| HOW TO COMPLETE THIS TASK |
Beneath this line sits some data. Return only its lines from the one holding "Click the 位置 X value field" through the one holding "This screenshot has width=459, height=228.", inclusive, exactly, with the images removed.

| EXERCISE DATA |
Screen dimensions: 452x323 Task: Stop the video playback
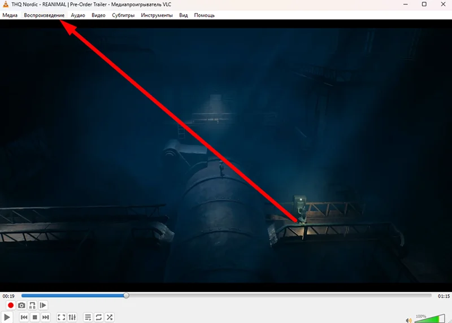tap(34, 317)
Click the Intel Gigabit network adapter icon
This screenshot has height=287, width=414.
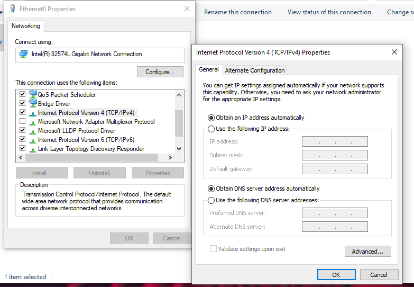coord(23,54)
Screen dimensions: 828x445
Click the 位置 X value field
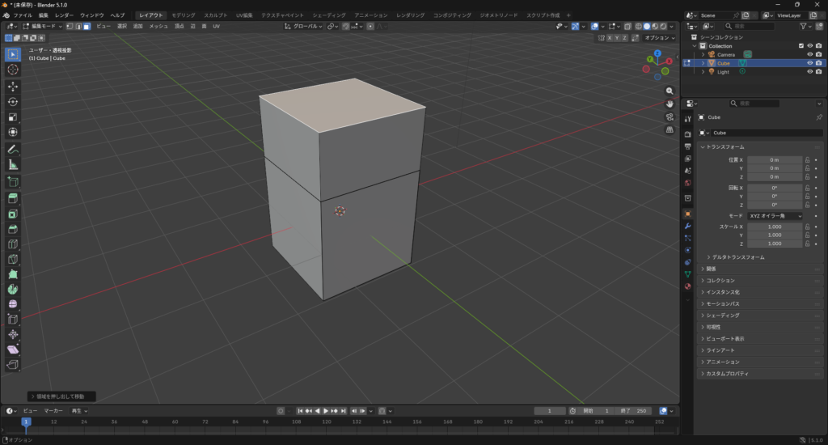point(774,160)
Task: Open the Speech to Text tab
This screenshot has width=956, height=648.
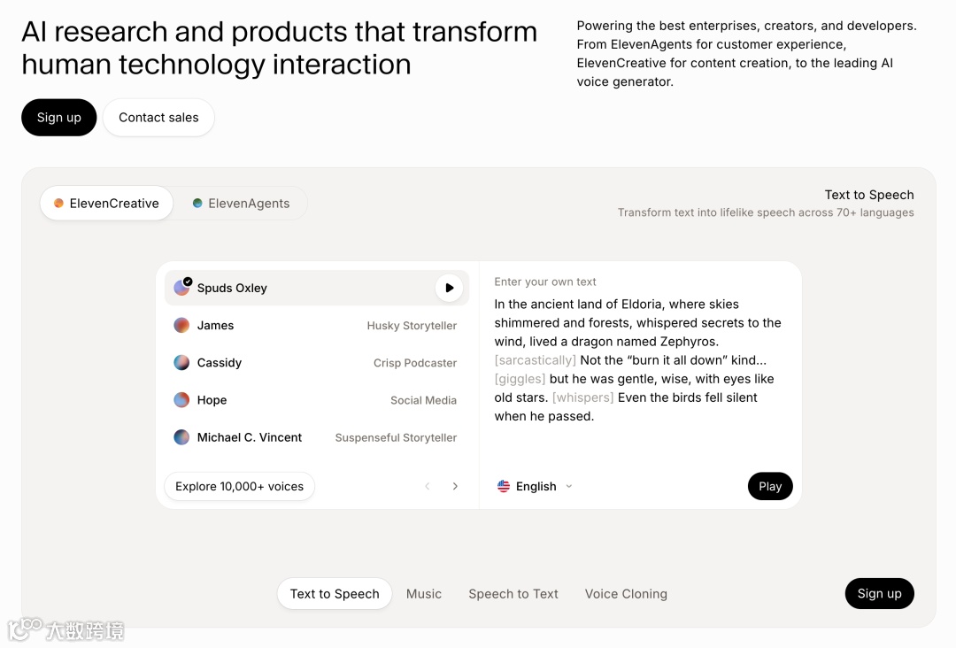Action: pyautogui.click(x=513, y=594)
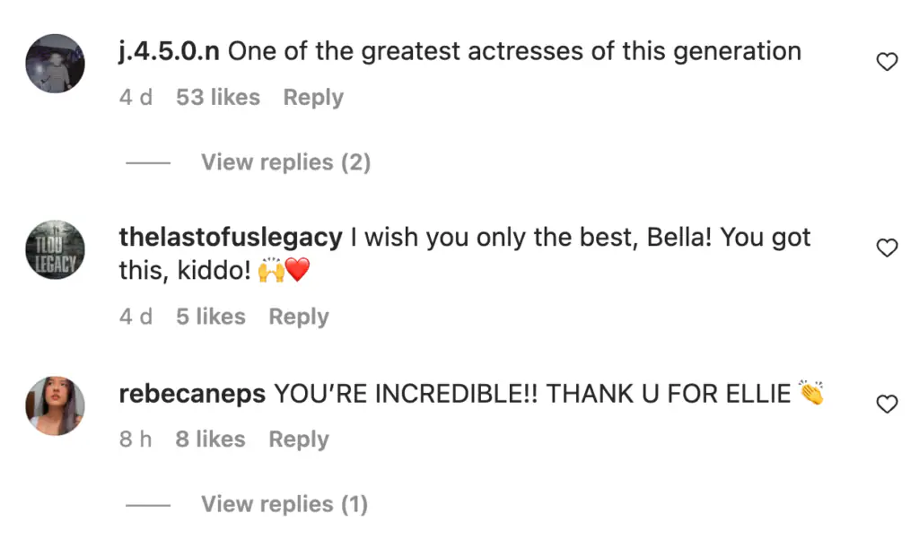Like thelastofuslegacy's comment with the heart
919x548 pixels.
point(887,248)
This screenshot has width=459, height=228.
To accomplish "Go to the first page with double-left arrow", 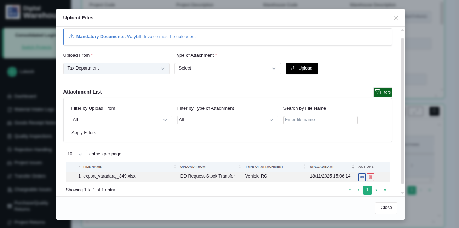I will pos(350,190).
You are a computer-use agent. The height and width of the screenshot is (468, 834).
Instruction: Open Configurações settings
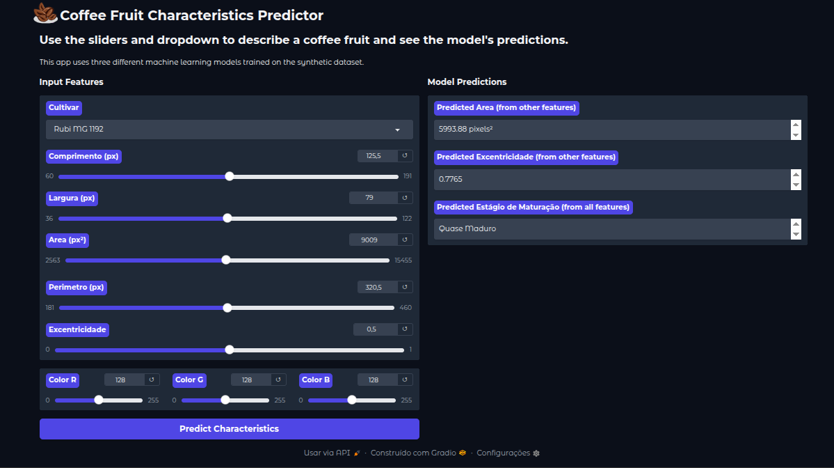coord(508,453)
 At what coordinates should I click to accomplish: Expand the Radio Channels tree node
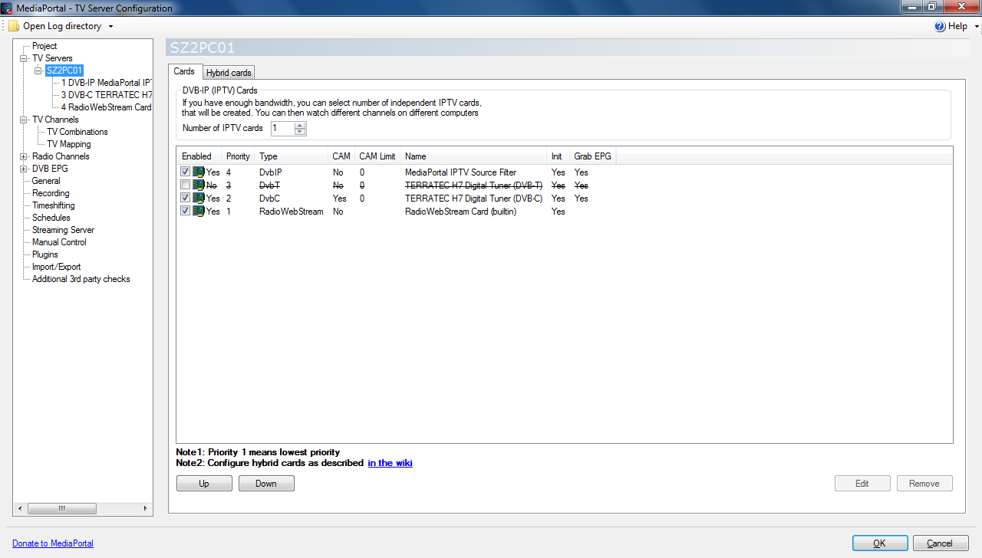click(x=24, y=156)
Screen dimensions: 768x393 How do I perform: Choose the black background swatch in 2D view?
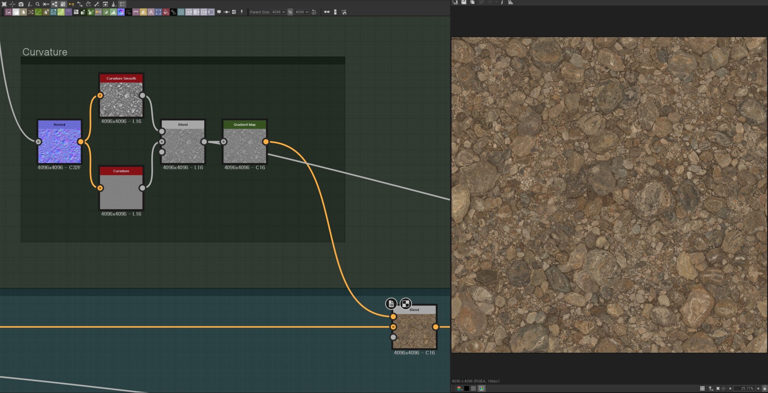pos(467,388)
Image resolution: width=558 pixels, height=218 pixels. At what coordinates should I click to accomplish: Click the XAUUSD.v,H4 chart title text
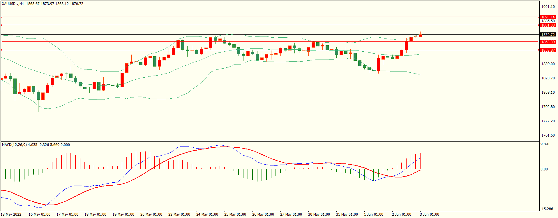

| RESPONSE |
Click the 位置 X value field
point(774,160)
Task: Open the Speech to Text tab
This screenshot has width=956, height=648.
Action: pyautogui.click(x=513, y=594)
Like thelastofuslegacy's comment with the heart
919x548 pixels.
point(887,248)
This screenshot has width=459, height=228.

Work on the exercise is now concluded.